Por Luciano Mendes*
Outro dia, enquanto caminhava pela praia de Boa Viagem, no Recife, me pus a observar os trabalhadores e trabalhadoras do mar. Era final de uma tarde de domingo. Havia chovido quase todo o dia e o sol se abrira à tarde. O momento que cheguei era o da desmontagem do comércio da praia, que, como sempre, funcionara o dia inteiro, apesar das intempéries do tempo. Havia, ali pelas 17h30 ou 18 horas, uma profusão de pessoas indo e vindo, num frenesi de cadeiras, sombrinhas, mercadorias e carroças.
Quem conhece Boa Viagem sabe que o comércio de praia (vamos chamá-lo assim) e, logo, os trabalhadores e as trabalhadoras do mar, se distribuem desigualmente pela orla. Enquanto os quiosques de alvenaria e os ambulantes ficam ao longo da enorme orla que vai do Pina a Jaboatão, as pessoas que têm barracas fixas para a venda comidas e bebidas na beira da praia, inclusive com aluguel de mesas e cadeiras, se concentram sobretudo lá onde os arrecifes supostamente impedem os ataques dos famosos tubarões. Era justamente por ali que eu caminhava.
Enquanto os últimos banhistas – últimos é sempre uma figura de linguagem – se retiravam e as primeiras pessoas vestidas para o passeio noturno do calçadão chegavam, os trabalhadores e as trabalhadoras juntavam e embalavam seus instrumentos de trabalho. Trabalhavam em turmas ou, no mínimo, duplas. Não vi nenhuma pessoa trabalhando solitariamente. Homens e mulheres, em sua maioria jovens, se revezam, ainda que quem “mande”, ao que parece, sejam as pessoas mais velhas.
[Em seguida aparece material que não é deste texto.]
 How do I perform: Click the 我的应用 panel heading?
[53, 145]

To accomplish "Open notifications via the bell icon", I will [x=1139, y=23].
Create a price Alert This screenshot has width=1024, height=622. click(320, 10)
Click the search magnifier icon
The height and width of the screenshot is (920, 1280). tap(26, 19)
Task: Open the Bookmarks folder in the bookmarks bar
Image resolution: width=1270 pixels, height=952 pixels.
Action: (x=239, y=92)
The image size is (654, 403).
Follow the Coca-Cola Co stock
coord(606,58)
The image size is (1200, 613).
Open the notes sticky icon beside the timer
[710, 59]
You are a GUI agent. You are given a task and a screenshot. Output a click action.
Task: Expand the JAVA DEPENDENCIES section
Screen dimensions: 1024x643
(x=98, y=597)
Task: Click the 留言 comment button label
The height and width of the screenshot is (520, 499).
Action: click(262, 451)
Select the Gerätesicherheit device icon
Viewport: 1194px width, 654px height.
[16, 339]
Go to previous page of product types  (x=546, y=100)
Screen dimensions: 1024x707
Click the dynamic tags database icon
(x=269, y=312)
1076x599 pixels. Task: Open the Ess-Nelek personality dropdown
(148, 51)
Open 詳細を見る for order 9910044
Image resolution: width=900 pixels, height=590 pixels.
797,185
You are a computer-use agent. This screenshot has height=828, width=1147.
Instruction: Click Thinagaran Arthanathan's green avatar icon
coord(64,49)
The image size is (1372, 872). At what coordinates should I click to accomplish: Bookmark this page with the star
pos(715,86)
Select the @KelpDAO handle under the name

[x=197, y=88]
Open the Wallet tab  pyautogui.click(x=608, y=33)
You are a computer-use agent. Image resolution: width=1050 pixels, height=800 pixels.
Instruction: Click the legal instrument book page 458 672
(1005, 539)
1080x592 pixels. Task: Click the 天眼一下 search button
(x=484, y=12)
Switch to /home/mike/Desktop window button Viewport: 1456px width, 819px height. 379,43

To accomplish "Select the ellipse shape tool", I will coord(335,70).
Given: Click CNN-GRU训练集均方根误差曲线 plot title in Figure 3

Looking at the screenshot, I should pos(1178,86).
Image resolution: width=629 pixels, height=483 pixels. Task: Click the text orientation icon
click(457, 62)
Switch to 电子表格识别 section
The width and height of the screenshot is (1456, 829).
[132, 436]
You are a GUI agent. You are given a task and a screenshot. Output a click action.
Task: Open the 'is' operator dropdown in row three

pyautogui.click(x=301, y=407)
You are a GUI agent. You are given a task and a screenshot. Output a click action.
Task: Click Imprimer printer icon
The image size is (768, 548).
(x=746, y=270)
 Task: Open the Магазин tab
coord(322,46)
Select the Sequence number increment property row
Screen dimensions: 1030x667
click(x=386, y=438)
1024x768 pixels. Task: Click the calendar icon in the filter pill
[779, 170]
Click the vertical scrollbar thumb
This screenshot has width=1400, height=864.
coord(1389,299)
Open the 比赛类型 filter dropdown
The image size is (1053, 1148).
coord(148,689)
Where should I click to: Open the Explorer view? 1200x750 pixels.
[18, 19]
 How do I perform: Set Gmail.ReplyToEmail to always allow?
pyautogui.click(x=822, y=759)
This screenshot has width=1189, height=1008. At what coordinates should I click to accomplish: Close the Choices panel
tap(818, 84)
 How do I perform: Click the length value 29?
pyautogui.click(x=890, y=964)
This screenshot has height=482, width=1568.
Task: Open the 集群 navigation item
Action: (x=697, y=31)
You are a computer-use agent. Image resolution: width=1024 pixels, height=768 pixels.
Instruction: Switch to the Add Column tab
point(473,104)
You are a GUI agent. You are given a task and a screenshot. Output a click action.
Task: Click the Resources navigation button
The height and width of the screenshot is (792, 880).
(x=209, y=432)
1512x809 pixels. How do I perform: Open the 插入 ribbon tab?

Observo que, enquanto trabalham, brincam, mesmo depois de um longo dia de trampo. Mas há vigilância também: num canto, alguém faz a conta, anota o que foi vendido e o que sobrou. A contabilidade é a alma do negócio!
Parece haver uma estratificação na distribuição das barracas ao longo da orla. Há também entre as pessoas que trabalham. Em algumas, turmas organizam as cadeiras, as sombrinhas e as bebidas que sobraram, colocando tudo em carroças de mão. Outras organizam em veículos que, aparentemente, estão muito rodados, por assim dizer. Já algumas poucas pessoas, contam com modernas picapes com carretinhas especialmente construídas para aquele tipo de transporte.
Observava aquele frenesi, aqueles corpos diversos – mas quase todos negros – trabalhando, e pensava sobre como haviam chegado até ali. Que trânsitos, no tecido urbano e na tessitura da vida, haviam feito para estarem ali, justamente naquele momento. Com estas interrogações na cabeça pensava no mar como lugar de trabalho para tanta gente.
A praia, o mar, lugar de tantos encontros, ainda que em meio a tantos desencontros, lembrando também o poeta, é quase sempre vista como lugar de recreação ou, mais contemporaneamente, de lazer – este espaço-tempo fundado sob o império do capital que a tudo submete aos seus desígnios, inclusive o tempo de não-trabalho. Mas não-trabalho para quem, cara pálida?
Antes que eu pensasse duas vezes, lá estavam outros trabalhadores do mar, homens, todos homens, negros, da Autarquia de Manutenção e Limpeza Urbana do Recife, a Emlurb. De apetrechos na mão, recolhiam o lixo, corriam e, enquanto trabalhavam, brincavam também. Uns com os outros, outros com o um, com as pessoas que passavam, com as dificuldades da lida, brincavam e sorriam.
Ao final da minha caminhada, já quase no final dos arrecifes protetores, me deparo com uma roda de trabalhadores do mar. Estão em volta de um vendedor de caldinhos que, pacientemente, os atende e anota, numa caderneta, o que parece ser o consumo de cada um. Era outro trabalhador que chegava para um novo turno de trabalho e, ao fazê-lo, em seus instrumentos e modos, atualizava antiguíssimas tradições.
Tradições. Passados recompostos, descompostos, bem ali. E minhas memórias vêm ao meu socorro, ou perdição, e me lembro de Vitor Hugo e seu Os Trabalhadores do Mar. E me vi perguntando com o que sonham e a quem amam os trabalhadores e as trabalhadoras do mar do Recife. Terminei minha caminhada com a nítida impressão de que há mais coisas ali, naquela complexidade, que eu, nem de longe, conseguia perceber. Mas não é sempre assim?
*Luciano Mendes de Faria Filho é pedagogo, doutor em Educação e professor da Universidade Federal de Minas Gerais (UFMG). Ele assina a coluna Cidade das Letras: literatura e educação, do Brasil de Fato MG.